§ Brief 1
In the blog post about thanking your body, how many minutes of the workout did the writer complete before stopping?
§ Brief 2
Continue the blog post about thanking your body, picking up after its final sentence.

§ Source extract
_____

- Mary-Sue Cowell
Have you Thanked your Body lately?
I have touched on this before but I really didn't feel like working out and we all have those days. It has been a busy time of doing for others and today I just wanted to crawl back into bed and ignore my earlier post about pushing to just do the 10 or 15 minutes and having the option of bailing after if I wanted to. I didn't want to do any of the minutes! You will be happy to hear I did the 15 minutes... and I still wasn't into it so I took the option to stop and not go any further. I felt good about completing the 15 minute workout and said to myself, "I owed my body that." Dramatic pause, "I owed my body that."
I owed my body that workout? What does that even mean? This body has carried me through life, it has birthed children, fought injury, illness and disease, loved, been loved; all of the things of life has given to me has happened to me in this body. That is effin' remarkable! I am remarkable and my body is the vessel that was created to physically maneuver this thing called life. I AM GRATEFUL FOR THIS BODY. Not because of how it looks, I've been bigger and I've been smaller, I've been stronger and I've been weaker but because of what my body has done and will do for me all the days I will spend on this earth I am so very grateful.

_____

§ Excerpted data
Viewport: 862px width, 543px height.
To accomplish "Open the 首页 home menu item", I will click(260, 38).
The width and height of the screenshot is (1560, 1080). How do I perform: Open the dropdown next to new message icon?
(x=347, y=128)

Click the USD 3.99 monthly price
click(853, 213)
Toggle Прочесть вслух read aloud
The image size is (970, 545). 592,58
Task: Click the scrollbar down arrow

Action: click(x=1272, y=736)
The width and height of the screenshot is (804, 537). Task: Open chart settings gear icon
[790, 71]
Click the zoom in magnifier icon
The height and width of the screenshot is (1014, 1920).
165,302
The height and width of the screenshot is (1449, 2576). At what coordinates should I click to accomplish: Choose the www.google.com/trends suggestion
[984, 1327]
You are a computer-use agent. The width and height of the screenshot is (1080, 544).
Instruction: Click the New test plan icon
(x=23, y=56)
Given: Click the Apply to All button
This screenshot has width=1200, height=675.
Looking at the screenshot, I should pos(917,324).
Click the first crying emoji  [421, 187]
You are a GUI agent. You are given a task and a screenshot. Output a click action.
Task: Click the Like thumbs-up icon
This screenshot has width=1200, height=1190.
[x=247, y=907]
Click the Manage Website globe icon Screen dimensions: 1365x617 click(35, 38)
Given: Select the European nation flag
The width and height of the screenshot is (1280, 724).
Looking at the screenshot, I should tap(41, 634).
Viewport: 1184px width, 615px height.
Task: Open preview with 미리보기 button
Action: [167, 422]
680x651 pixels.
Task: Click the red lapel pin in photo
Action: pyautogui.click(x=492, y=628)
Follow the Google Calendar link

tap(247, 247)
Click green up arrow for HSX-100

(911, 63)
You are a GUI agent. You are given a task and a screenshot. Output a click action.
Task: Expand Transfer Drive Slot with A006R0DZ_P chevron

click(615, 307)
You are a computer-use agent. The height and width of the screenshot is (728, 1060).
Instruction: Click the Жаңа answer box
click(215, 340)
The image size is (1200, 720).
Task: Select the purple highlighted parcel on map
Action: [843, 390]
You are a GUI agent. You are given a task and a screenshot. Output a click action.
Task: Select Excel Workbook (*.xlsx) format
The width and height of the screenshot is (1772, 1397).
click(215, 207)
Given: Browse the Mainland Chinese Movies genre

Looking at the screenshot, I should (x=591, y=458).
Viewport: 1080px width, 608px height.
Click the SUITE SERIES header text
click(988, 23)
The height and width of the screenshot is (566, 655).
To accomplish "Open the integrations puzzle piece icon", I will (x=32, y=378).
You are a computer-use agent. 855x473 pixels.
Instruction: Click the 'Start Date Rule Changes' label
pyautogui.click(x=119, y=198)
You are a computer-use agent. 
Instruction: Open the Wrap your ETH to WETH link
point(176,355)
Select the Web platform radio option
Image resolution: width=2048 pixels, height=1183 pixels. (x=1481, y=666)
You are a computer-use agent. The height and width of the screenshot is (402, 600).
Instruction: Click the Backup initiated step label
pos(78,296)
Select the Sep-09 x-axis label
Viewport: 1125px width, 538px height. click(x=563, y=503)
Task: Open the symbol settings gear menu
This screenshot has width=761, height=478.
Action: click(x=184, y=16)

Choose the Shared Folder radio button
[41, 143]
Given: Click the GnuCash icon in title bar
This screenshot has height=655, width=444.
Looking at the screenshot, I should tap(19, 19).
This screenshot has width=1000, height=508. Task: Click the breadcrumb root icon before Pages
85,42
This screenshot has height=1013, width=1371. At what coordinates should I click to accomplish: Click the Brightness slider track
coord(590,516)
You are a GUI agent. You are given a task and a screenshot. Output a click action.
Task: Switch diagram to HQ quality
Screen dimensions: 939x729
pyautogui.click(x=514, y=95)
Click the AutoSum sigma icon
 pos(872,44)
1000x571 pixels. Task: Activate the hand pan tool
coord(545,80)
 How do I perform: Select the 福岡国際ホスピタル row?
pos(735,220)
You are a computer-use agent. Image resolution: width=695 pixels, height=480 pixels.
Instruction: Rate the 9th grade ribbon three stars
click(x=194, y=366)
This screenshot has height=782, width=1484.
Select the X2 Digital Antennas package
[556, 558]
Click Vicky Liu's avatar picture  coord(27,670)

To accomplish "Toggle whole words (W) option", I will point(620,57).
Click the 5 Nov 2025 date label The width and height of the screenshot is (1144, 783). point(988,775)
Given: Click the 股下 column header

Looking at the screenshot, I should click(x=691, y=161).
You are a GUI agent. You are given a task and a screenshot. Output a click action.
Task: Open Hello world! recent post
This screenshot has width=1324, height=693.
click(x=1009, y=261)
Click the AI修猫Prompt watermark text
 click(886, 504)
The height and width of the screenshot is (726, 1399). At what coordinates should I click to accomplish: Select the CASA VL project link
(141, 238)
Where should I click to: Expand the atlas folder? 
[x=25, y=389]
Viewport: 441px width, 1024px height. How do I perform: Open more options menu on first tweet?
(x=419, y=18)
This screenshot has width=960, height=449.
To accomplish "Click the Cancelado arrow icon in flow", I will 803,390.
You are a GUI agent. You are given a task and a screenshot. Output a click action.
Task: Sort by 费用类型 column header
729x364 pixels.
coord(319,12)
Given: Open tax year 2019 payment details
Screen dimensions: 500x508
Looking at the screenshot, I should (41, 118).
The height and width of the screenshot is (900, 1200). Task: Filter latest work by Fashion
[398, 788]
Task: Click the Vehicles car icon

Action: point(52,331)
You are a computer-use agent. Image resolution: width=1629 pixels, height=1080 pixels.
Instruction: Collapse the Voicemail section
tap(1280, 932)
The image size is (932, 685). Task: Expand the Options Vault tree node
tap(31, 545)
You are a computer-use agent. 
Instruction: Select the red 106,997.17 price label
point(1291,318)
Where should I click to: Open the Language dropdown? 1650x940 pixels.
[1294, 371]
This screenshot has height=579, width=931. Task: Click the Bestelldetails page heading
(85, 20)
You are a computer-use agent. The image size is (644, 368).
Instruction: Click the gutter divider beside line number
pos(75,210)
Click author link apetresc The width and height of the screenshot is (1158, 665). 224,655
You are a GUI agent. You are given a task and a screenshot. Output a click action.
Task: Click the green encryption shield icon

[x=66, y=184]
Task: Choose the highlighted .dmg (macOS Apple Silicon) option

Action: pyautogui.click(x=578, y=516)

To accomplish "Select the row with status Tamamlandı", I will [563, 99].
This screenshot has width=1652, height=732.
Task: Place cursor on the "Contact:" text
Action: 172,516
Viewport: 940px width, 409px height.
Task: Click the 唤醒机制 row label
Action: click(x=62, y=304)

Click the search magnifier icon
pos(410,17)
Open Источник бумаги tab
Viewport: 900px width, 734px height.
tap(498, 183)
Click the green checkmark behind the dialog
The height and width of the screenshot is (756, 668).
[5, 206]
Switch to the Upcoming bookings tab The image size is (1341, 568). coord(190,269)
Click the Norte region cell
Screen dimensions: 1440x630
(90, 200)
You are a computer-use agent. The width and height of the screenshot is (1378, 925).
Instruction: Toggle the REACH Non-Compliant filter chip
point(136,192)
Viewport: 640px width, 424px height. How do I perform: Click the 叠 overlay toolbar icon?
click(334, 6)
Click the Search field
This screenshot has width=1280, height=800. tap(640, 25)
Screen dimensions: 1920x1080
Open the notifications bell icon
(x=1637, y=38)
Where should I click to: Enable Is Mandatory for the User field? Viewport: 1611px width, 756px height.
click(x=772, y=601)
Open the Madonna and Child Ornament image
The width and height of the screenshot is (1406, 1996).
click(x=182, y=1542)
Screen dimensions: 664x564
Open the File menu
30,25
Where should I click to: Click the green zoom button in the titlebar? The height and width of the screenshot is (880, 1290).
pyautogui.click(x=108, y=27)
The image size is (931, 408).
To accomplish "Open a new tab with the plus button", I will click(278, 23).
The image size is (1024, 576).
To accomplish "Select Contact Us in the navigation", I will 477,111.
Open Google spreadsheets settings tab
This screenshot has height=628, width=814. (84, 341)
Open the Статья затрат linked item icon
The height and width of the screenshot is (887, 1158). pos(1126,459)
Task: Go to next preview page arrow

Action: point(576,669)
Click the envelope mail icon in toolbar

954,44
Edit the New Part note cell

_____

§ Exercise output 1
15 minutes

§ Exercise output 2
I owe it to myself to be good to my body and appreciate it, just as I am with those around me. I want to be able to enjoy movement well into my old age and in order to get there I need to appreciate what my body can do; not what limits it. If the focus is on CAN instead of cannot I can work within my limitations to improve. I can work on pushing those limits of strength, flexibility and endurance to ensure I am able to play at the playground or on the floor with my daughter (or perhaps grandchildren if that is in my future) or enjoy hiking with the dogs in my retirement.
Thank you to my body for your strength, beautiful uniqueness and allowing me to stand STRONG.
What has your body done for you? Have you thanked it? How can you thank it?